A year ago, BIS issued a landmark set of export controls designed to hinder China’s ability to make advanced semiconductors (and with good reason, since China’s major semiconductor companies are tied to the Chinese military). While encouraging at the outset, they’ve ultimately proved to be inadequate because of loopholes and a too-narrow focus on advanced chips.
When reporting first trickled in that BIS was going to add additional provisions to the October 7 rules, optimism was brewing that BIS may expand them to cover legacy chips. After all, addressing China’s drive to dominate the legacy chip sector would be a logical step for protecting American national and economic security.

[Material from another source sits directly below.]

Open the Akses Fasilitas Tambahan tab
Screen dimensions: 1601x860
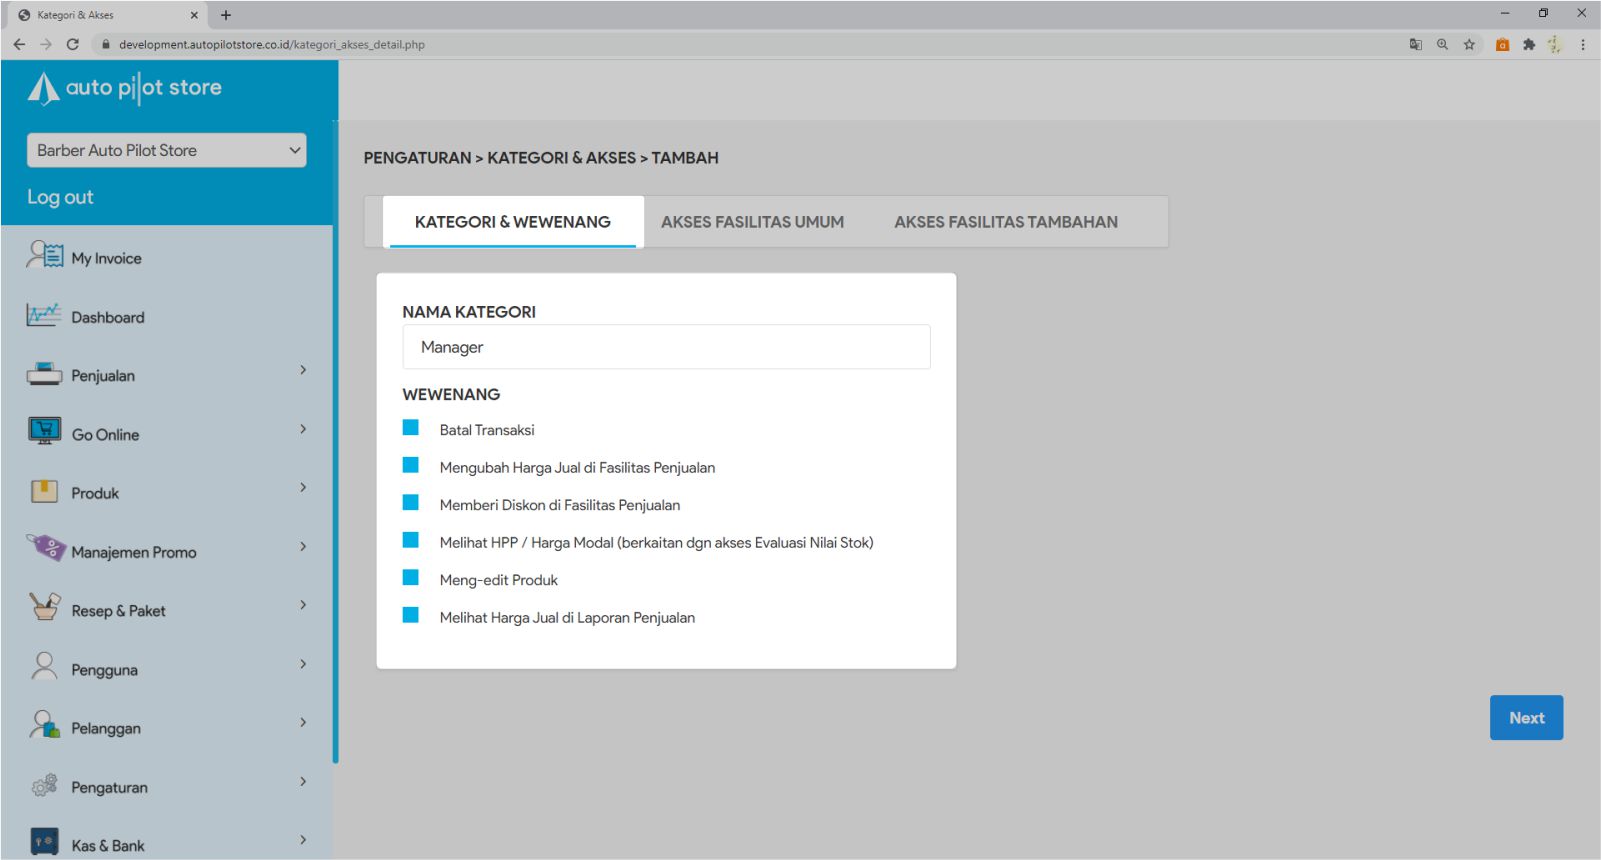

That optimism was rooted in comments from Commerce Secretary Gina Raimondo, who stated this summer, “The amount of money that China is pouring in to subsidizing what will be an excess capacity of mature chips and legacy chips, that’s a problem that we need to be thinking about and working with our allies to get ahead of.”
Sadly, today’s export control news, which focuses on chips for AI, is a swing and a miss. It’s great that the new controls are designed to limit China’s access to chips useful for boosting its AI capabilities. But it’s disheartening to read Raimondo’s quote that “The vast majority of semiconductors will remain unrestricted.”
Experts weighed in on today’s news as well as the importance of legacy chips and the need for further BIS action at today’s “Cash Over Country” event, which was jointly hosted by CTT and the Coalition for a Prosperous America (CPA) on Capitol Hill:
- Nazak Nikakhtar, former Assistant Secretary for Industry and Analysis at the Commerce Department, downplayed the importance of the new rules, describing them as “a small bite at the apple.” Nikakhtar also commented, “Export controls need to be tighter…when our rules are replete with loopholes, of course China works around them.”
- Jeff Ferry, Chief Economist at CPA (and co-author of the Cash Over Country report), said “If we allow China to dominate legacy chips, that means we will be dependent on China in 5 or 10 years.”
- Steve Coonen, former export control official at the Pentagon and a China Tech Threat Advisor (and author of Willful Blindness), remarked, “We should stop providing China with the tools required to make what we’re calling legacy semiconductors.”
- CTT co-founder Roslyn Layton, the moderator for the discussion, offered a novel policy prescription: “If they [Chinese chipmakers] build stuff using equipment that’s illegal to use, we should not be importing those products.”
Recent tech breakthroughs by sanctioned Chinese companies reinforce the panelists’ points that BIS must better enforce and refine existing export controls. After Huawei unveiled a new 5G-enabled phone in September, members of Congress rightly expressed alarm that U.S. export controls targeting SMIC imposed in 2020 have not achieved their goal. The fact that SMIC was able to produce a 7-nm chip suggests that export control violations are taking place. SMIC likely could only have produced that chip using advanced semiconductor manufacturing equipment made by American companies. James Mulvenon’s new report states that tools devoted to fabricating 28-nm chips are “likely being rerouted to leading-edge production.”
The Huawei-SMIC news also prompted ten members of the House of Representatives to write to BIS on September 14: “BIS has continued to grant licenses to Chinese Communist Party (CCP) controlled companies, such as SMIC, worth hundreds of billions of dollars. These companies support the CCP’s military and have been responsible for manufacturing semiconductors that power Huawei’s 5G devices, in violation of BIS’ export controls.”
More recently, Douglas Fuller with Nikkei Asia commented in his column, “If the U.S. government is serious about constraining China’s technical capabilities at the level announced a year ago, it must close the loopholes of its own making.”
Further to the need to stop China’s legacy chip takeover, Jeff Ferry also added, “The U.S. must both protect and encourage its mainstream chip business.” Consistent with the recommendations in the Cash over Country report published in August of this year, Roslyn Layton also urged, “BIS should be reporting on what percentage of chips are consumed and produced in USA.” Tougher export controls must be complemented by a fair allocation of CHIPS Act money for domestic legacy chip production.
Loopholes in BIS controls are allowing China to achieve major breakthroughs and fulfill its ambitions to dominate the legacy chip space. It’s time for Congress to force BIS to close them. As Coonen put it succinctly at the event, “the whole process for putting controls on emerging technology needs to be reformed.”